Start of Source material

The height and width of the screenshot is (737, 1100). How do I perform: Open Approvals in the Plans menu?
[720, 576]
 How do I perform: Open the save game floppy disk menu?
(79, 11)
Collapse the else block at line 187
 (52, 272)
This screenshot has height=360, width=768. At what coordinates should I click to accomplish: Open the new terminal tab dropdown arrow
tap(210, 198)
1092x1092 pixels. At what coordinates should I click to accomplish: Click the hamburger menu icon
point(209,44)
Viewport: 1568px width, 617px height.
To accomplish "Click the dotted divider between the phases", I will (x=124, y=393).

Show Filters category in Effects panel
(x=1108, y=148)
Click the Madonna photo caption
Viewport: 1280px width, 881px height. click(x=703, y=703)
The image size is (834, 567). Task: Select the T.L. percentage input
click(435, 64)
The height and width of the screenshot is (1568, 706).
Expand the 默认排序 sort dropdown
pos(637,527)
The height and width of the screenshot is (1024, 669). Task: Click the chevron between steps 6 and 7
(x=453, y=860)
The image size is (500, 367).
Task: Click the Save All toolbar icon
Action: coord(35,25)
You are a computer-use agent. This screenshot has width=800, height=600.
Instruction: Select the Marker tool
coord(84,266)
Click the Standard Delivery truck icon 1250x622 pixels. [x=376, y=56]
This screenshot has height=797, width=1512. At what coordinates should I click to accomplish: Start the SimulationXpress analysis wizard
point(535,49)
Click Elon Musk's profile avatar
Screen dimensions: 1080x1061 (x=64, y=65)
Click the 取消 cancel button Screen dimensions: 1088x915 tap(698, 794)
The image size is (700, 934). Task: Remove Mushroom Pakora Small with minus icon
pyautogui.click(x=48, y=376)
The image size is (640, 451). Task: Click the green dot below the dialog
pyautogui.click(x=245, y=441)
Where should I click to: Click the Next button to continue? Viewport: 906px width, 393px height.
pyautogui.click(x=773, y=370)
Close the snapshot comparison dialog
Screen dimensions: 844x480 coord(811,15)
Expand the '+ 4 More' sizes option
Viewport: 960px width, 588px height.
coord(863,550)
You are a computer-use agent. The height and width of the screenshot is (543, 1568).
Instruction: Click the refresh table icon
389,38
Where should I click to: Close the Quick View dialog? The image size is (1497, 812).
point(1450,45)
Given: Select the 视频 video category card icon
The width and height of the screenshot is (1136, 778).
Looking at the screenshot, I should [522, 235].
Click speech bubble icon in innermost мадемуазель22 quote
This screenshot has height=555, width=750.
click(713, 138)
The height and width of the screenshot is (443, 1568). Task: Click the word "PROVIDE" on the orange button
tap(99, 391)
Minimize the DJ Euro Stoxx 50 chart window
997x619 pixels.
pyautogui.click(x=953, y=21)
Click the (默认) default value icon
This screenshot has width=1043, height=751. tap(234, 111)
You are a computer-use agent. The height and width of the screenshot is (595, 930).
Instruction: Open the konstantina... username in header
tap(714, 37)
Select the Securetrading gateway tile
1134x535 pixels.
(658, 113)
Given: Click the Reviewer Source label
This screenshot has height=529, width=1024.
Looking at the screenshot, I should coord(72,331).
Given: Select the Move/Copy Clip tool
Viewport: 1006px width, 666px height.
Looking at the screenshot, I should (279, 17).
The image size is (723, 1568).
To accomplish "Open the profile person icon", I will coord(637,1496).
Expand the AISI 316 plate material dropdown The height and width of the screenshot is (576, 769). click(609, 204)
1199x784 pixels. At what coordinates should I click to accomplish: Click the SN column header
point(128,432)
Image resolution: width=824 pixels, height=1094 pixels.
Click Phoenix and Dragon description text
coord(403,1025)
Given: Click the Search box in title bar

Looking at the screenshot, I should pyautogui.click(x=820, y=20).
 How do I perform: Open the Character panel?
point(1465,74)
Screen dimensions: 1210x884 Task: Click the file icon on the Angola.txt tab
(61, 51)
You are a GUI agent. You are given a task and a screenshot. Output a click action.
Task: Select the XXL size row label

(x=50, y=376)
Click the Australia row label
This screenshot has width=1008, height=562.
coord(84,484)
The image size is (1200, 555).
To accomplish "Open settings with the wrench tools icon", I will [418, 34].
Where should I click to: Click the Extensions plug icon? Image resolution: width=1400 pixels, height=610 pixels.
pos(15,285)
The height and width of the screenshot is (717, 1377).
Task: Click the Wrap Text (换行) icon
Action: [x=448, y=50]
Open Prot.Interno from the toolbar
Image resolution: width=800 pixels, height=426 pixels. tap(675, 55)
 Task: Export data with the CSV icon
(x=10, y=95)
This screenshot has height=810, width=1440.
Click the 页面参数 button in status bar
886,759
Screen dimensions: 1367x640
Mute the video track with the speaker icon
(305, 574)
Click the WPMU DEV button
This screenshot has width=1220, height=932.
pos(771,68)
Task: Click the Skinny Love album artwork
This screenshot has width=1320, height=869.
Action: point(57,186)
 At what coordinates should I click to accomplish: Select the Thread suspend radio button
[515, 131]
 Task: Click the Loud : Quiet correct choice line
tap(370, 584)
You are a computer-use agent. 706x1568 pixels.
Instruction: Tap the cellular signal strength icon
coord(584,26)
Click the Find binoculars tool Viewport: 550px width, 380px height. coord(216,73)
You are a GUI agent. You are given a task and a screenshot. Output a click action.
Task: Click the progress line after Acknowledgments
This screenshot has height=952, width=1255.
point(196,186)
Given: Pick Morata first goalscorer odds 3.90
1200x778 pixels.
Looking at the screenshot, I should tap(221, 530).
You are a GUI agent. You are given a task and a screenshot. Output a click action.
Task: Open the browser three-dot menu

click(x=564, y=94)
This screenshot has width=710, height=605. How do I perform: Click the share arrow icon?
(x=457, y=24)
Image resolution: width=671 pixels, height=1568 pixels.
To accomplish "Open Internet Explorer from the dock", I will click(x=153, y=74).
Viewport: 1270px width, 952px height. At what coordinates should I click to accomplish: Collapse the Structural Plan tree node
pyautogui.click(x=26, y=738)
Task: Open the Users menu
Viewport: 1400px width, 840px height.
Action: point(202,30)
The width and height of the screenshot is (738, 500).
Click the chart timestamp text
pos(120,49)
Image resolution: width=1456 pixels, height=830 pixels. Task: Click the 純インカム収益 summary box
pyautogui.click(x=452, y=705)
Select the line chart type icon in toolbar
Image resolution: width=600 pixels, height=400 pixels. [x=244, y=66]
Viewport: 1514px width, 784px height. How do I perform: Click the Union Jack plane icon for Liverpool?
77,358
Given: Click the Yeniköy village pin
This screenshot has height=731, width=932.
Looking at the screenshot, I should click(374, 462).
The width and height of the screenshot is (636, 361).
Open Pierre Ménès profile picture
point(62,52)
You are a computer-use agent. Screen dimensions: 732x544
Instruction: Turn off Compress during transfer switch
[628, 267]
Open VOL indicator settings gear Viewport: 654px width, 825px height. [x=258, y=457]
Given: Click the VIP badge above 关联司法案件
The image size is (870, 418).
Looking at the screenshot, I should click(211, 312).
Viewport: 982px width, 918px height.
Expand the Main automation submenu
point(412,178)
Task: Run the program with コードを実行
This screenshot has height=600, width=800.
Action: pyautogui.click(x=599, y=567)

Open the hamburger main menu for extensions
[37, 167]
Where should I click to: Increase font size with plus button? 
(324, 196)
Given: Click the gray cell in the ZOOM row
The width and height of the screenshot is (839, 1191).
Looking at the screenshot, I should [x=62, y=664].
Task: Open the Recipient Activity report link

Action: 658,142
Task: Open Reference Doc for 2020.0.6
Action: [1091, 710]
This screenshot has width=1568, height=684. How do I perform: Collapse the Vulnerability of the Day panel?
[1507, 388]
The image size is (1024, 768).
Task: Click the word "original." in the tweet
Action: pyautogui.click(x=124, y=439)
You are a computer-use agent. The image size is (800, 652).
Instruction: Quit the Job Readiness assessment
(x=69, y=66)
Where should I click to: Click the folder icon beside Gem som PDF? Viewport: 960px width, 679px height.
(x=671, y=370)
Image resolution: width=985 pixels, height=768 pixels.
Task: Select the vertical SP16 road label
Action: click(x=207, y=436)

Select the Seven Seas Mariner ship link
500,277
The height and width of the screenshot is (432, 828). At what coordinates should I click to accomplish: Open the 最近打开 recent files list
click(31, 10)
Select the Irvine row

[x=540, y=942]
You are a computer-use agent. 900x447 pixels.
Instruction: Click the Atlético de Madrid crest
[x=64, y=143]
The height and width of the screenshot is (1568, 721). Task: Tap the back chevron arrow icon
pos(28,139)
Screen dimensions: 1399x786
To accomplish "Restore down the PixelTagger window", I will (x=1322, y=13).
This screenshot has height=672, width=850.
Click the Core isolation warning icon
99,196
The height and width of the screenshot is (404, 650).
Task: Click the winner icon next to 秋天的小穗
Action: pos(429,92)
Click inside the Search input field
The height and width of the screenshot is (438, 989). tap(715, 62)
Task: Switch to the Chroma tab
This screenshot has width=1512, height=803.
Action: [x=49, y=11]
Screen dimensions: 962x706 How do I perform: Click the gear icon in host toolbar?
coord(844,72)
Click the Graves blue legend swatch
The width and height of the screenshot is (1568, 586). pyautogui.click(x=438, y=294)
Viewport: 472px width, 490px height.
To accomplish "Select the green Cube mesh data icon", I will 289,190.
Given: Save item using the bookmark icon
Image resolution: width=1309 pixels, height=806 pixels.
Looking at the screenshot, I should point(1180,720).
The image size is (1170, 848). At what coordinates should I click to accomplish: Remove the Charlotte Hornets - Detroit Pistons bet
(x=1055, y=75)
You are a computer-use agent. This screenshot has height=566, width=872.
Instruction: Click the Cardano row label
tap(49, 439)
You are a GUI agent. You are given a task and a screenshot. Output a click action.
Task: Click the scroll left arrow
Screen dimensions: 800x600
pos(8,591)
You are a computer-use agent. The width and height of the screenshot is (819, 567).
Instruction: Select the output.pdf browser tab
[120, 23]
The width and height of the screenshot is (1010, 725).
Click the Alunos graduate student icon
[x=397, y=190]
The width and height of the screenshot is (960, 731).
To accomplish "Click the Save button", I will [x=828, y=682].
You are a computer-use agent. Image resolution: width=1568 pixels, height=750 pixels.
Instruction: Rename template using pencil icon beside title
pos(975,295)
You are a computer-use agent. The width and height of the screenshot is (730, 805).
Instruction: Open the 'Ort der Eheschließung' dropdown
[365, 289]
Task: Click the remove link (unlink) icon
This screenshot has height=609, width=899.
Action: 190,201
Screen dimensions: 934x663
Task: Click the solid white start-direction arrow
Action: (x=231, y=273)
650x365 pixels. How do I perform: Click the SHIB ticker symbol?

End of Source material

- _Exercise directions_
With the line that has "is (543, 1568)." as the first and the line that has "Expand the AISI" as the last, repeat exactly that run of lines above and no more.

- _Answer below_
You are a computer-use agent. The height and width of the screenshot is (543, 1568).
Instruction: Click the refresh table icon
389,38
Where should I click to: Close the Quick View dialog? The image size is (1497, 812).
point(1450,45)
Given: Select the 视频 video category card icon
The width and height of the screenshot is (1136, 778).
Looking at the screenshot, I should [522, 235].
Click speech bubble icon in innermost мадемуазель22 quote
This screenshot has height=555, width=750.
click(713, 138)
The height and width of the screenshot is (443, 1568). Task: Click the word "PROVIDE" on the orange button
tap(99, 391)
Minimize the DJ Euro Stoxx 50 chart window
997x619 pixels.
pyautogui.click(x=953, y=21)
Click the (默认) default value icon
This screenshot has width=1043, height=751. tap(234, 111)
You are a computer-use agent. The height and width of the screenshot is (595, 930).
Instruction: Open the konstantina... username in header
tap(714, 37)
Select the Securetrading gateway tile
1134x535 pixels.
(658, 113)
Given: Click the Reviewer Source label
This screenshot has height=529, width=1024.
Looking at the screenshot, I should coord(72,331).
Given: Select the Move/Copy Clip tool
Viewport: 1006px width, 666px height.
Looking at the screenshot, I should (279, 17).
The image size is (723, 1568).
To accomplish "Open the profile person icon", I will coord(637,1496).
Expand the AISI 316 plate material dropdown The height and width of the screenshot is (576, 769). click(609, 204)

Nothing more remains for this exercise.